Hedefimiz İslam ümmeti olarak 2053’ler... 2153’ler… 3053’ler… 4053’ler… Allah’ın izniyle… Müslüman Türk milleti olarak Allah’ın yeryüzündeki neferleri olarak İslam’ın ve Müslümanlığın adını şanını kirlettirmeyeceğiz.
İşte iman! İşte vatan! İşte bayrak! Tüm bunları yükseltmek için buradayız. Buradayız çünkü geleceğin anahtarıyız. Açacağımız kapılar, sırtlan kümelerine çarpacak imanımız var. Ulaşacağımız gönüller, o gönüllerde yakacağımız kandiller var. İşte biz o kapıların ve o gönüllerin yılmaz bekçileriyiz. Doğusuyla, batısıyla, kuzeyiyle, güneyiyle bütün dünyada yurt tutan, demir dağı eriterek Ergenekon’dan yayılan Türk’ün gücünü sınamayınız. Çağlar ötesinden duyulan ayak sesini çağlar ilerisine diken bizleri hafife almayınız:
"Üstte gök çökmedikçe, altta yer delinmedikçe evvel Allah hangi çılgın zincir vurabilir bize?"

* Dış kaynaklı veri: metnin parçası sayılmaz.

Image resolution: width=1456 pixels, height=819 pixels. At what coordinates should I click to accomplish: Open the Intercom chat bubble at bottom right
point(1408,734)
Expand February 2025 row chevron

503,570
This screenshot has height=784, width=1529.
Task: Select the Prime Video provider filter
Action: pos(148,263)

Vuramazlar, vuramadılar da.
Kılıç Arslan ile Miryokefalon’da, Osman Gazi ile Koyunhisar’da, Kanuni ile Mohaç’ta, Osman Paşa ile Plevne’de, Abdülhamit Han ile Dömeke’de, Gazi Mustafa Kemal ile Trablusgarp’ta, Çanakkale’de ve tüm yüreğiyle inanan, gaza ruhuyla çarpışan Mehmetçiğimiz ile Afrin’de, Zeytindalın’da, 15 Temmuz’da… Milletimizi yıldıramayacaklarını gösterdik onlara.
Bize zincir vurmaya kalkıştılar. Türk'ün gücünü sınamaya çalıştılar. Korkacağımızı zannettiler. Tarihten hiç ders almamışlardı, geçmişi çok çabuk unutmuşlardı. Bizler ise en güzel cevabı şöyle verdik onlara. İşte bahsettiğim o Asım’ın nesli, “sürü halinde” tayyareler gezdirenlere karşılık ATAK, SİHA, İHA, GÖKBEY, AKINCI, ANKA, HÜRKUŞ’u göklere saldı. Onlar bize uçak vermediler, varsın onlar vermesinler! Allah’ın izniyle daha iyisini yapmasını biliriz.
Biz Asım’ın nesliyiz, atalarımızdan ilham alan onların yolundan ilerleyen ve bize bıraktıkları emaneti yani Türkiye’yi çağlar ilerisine taşıyacak olan Asım’ın nesli. Ancak Asım yalnızca bir nesli temsil etmiyor, Asım aslında bir milleti, bir iradeyi temsil ediyor. Kuvâ-yi Milliye'den tutun da Hatice nineye kadar. İşte gerçek Asım bu, uzaklardan duyulan sesin yankıları!